##### Data under study
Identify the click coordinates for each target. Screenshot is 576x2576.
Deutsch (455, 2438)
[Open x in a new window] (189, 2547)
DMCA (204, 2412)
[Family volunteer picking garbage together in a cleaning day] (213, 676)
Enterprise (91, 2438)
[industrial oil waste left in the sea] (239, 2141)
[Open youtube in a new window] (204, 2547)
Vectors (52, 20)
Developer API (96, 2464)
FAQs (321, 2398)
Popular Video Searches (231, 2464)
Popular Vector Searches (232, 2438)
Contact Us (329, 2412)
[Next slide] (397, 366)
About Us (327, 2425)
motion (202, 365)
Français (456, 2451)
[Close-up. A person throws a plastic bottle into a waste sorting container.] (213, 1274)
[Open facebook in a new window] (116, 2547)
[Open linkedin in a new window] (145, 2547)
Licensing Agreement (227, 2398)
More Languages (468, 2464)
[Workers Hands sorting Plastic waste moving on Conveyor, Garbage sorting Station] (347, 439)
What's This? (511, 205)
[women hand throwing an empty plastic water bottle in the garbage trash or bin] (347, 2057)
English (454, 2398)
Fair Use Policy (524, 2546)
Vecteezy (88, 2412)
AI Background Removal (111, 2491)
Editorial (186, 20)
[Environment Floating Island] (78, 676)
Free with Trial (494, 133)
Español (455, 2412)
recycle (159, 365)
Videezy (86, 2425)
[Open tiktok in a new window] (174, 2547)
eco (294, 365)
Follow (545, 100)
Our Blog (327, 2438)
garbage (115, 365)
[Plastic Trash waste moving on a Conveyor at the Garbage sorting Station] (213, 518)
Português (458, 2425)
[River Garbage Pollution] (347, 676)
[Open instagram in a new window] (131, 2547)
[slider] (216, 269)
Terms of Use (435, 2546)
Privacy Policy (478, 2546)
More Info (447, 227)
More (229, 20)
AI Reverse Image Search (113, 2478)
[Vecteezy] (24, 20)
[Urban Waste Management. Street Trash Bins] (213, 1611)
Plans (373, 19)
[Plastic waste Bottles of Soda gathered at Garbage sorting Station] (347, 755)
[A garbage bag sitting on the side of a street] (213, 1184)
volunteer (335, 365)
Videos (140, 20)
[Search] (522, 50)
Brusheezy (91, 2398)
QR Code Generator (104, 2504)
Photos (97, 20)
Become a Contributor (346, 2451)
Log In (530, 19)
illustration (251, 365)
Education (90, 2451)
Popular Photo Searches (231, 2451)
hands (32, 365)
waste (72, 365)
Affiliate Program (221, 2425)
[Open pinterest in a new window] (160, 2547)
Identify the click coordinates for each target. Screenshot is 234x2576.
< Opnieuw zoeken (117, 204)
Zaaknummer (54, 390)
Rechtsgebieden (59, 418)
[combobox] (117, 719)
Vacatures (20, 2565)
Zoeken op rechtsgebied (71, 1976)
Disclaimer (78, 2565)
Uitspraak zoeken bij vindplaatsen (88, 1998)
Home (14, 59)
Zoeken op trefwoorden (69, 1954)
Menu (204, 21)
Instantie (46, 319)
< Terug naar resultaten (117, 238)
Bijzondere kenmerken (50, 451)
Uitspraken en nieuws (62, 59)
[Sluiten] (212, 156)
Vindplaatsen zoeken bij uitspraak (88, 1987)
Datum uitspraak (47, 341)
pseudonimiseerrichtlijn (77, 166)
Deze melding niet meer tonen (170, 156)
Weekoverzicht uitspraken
##########
Activity:
Considering the records above, count the lines where the string "Identify" occurs and return that number alone.

Result of this exercise:
2